:: Records to process ::

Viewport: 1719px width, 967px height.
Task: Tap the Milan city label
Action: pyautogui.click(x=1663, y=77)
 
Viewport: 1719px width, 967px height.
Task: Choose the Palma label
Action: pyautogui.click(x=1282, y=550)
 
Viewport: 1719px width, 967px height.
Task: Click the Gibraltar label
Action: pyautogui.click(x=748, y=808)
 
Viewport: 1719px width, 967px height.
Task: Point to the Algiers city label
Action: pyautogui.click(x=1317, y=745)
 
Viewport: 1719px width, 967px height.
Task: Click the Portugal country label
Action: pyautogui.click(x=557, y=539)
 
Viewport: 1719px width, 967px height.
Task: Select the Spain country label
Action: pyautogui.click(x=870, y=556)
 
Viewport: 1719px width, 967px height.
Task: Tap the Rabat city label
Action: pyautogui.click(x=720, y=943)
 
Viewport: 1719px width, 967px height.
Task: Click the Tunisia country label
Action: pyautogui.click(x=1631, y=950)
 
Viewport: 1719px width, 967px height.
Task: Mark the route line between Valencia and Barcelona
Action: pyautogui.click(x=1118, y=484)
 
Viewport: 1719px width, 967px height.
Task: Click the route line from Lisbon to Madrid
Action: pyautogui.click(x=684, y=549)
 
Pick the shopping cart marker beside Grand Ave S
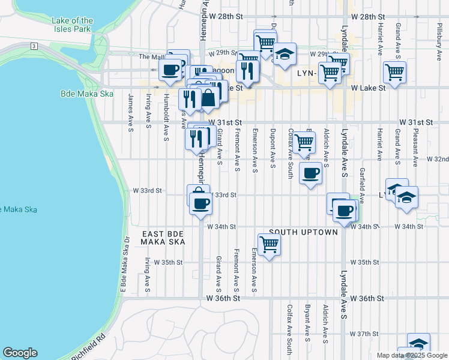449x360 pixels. point(394,73)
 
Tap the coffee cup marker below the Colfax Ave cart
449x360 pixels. point(310,173)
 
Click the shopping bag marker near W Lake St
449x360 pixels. point(208,98)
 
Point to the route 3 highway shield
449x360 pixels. point(35,46)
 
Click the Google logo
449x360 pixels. point(20,353)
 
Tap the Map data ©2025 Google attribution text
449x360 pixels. point(412,355)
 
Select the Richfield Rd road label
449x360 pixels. point(88,347)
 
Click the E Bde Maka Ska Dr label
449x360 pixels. point(125,263)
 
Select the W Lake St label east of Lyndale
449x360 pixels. point(367,88)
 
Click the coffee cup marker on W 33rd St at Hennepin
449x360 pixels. point(200,203)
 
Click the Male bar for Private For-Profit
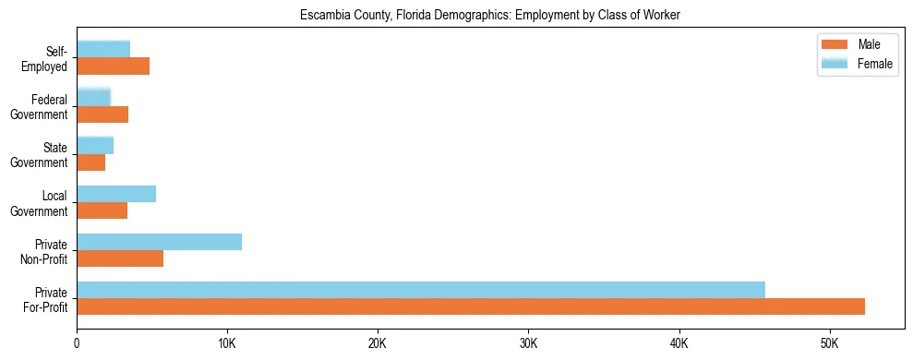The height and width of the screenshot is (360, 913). pyautogui.click(x=471, y=306)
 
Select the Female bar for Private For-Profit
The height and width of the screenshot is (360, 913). pyautogui.click(x=421, y=290)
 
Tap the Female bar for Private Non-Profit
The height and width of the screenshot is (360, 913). pyautogui.click(x=159, y=242)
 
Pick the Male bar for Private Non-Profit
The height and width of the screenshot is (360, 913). pyautogui.click(x=120, y=258)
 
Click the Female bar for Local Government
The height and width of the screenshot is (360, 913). pyautogui.click(x=116, y=194)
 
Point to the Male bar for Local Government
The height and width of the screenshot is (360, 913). pyautogui.click(x=102, y=210)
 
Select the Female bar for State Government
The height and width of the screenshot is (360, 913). pyautogui.click(x=95, y=145)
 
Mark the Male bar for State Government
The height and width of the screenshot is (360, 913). pyautogui.click(x=90, y=162)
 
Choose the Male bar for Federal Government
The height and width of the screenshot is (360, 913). pyautogui.click(x=102, y=114)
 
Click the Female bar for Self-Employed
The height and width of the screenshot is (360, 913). pyautogui.click(x=103, y=49)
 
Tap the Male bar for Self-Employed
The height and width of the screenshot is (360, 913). pyautogui.click(x=113, y=66)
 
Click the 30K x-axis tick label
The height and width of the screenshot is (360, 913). pyautogui.click(x=528, y=343)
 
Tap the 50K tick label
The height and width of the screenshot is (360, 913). pyautogui.click(x=829, y=343)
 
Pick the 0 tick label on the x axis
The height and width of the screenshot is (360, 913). pyautogui.click(x=77, y=343)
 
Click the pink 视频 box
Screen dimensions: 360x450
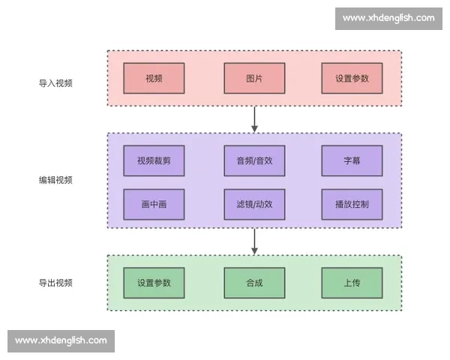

:::

The request
Repeat all of the records above word for word, but leave out the pictures.

Written solution
Viewport: 1719px width, 967px height.
Task: Tap the Milan city label
Action: pyautogui.click(x=1663, y=77)
 
Viewport: 1719px width, 967px height.
Task: Choose the Palma label
Action: pyautogui.click(x=1282, y=550)
 
Viewport: 1719px width, 967px height.
Task: Click the Gibraltar label
Action: pyautogui.click(x=748, y=808)
 
Viewport: 1719px width, 967px height.
Task: Point to the Algiers city label
Action: pyautogui.click(x=1317, y=745)
 
Viewport: 1719px width, 967px height.
Task: Click the Portugal country label
Action: pyautogui.click(x=557, y=539)
 
Viewport: 1719px width, 967px height.
Task: Select the Spain country label
Action: pyautogui.click(x=870, y=556)
 
Viewport: 1719px width, 967px height.
Task: Tap the Rabat city label
Action: pyautogui.click(x=720, y=943)
 
Viewport: 1719px width, 967px height.
Task: Click the Tunisia country label
Action: pyautogui.click(x=1631, y=950)
 
Viewport: 1719px width, 967px height.
Task: Mark the route line between Valencia and Barcelona
Action: pyautogui.click(x=1118, y=484)
 
Viewport: 1719px width, 967px height.
Task: Click the route line from Lisbon to Madrid
Action: pyautogui.click(x=684, y=549)
 
Pick the shopping cart marker beside Grand Ave S
449x360 pixels. point(394,73)
 
Tap the coffee cup marker below the Colfax Ave cart
449x360 pixels. point(310,173)
 
Click the shopping bag marker near W Lake St
449x360 pixels. point(208,98)
 
Point to the route 3 highway shield
449x360 pixels. point(35,46)
 
Click the Google logo
449x360 pixels. point(20,353)
 
Tap the Map data ©2025 Google attribution text
449x360 pixels. point(412,355)
 
Select the Richfield Rd road label
449x360 pixels. point(88,347)
 
Click the E Bde Maka Ska Dr label
449x360 pixels. point(125,263)
 
Select the W Lake St label east of Lyndale
449x360 pixels. point(367,88)
 
Click the coffee cup marker on W 33rd St at Hennepin
449x360 pixels. point(200,203)
 
Click the Male bar for Private For-Profit
The height and width of the screenshot is (360, 913). pyautogui.click(x=471, y=306)
 
Select the Female bar for Private For-Profit
The height and width of the screenshot is (360, 913). pyautogui.click(x=421, y=290)
 
Tap the Female bar for Private Non-Profit
The height and width of the screenshot is (360, 913). pyautogui.click(x=159, y=242)
 
Pick the Male bar for Private Non-Profit
The height and width of the screenshot is (360, 913). pyautogui.click(x=120, y=258)
 
Click the Female bar for Local Government
The height and width of the screenshot is (360, 913). pyautogui.click(x=116, y=194)
 
Point to the Male bar for Local Government
The height and width of the screenshot is (360, 913). pyautogui.click(x=102, y=210)
 
Select the Female bar for State Government
The height and width of the screenshot is (360, 913). pyautogui.click(x=95, y=145)
 
Mark the Male bar for State Government
The height and width of the screenshot is (360, 913). pyautogui.click(x=90, y=162)
 
Choose the Male bar for Federal Government
The height and width of the screenshot is (360, 913). pyautogui.click(x=102, y=114)
 
Click the Female bar for Self-Employed
The height and width of the screenshot is (360, 913). pyautogui.click(x=103, y=49)
 
Tap the Male bar for Self-Employed
The height and width of the screenshot is (360, 913). pyautogui.click(x=113, y=66)
 
Click the 30K x-axis tick label
The height and width of the screenshot is (360, 913). pyautogui.click(x=528, y=343)
 
Tap the 50K tick label
The height and width of the screenshot is (360, 913). pyautogui.click(x=829, y=343)
 
Pick the 0 tick label on the x axis
The height and width of the screenshot is (360, 913). pyautogui.click(x=77, y=343)
 
Click the pink 视频 box
Screen dimensions: 360x450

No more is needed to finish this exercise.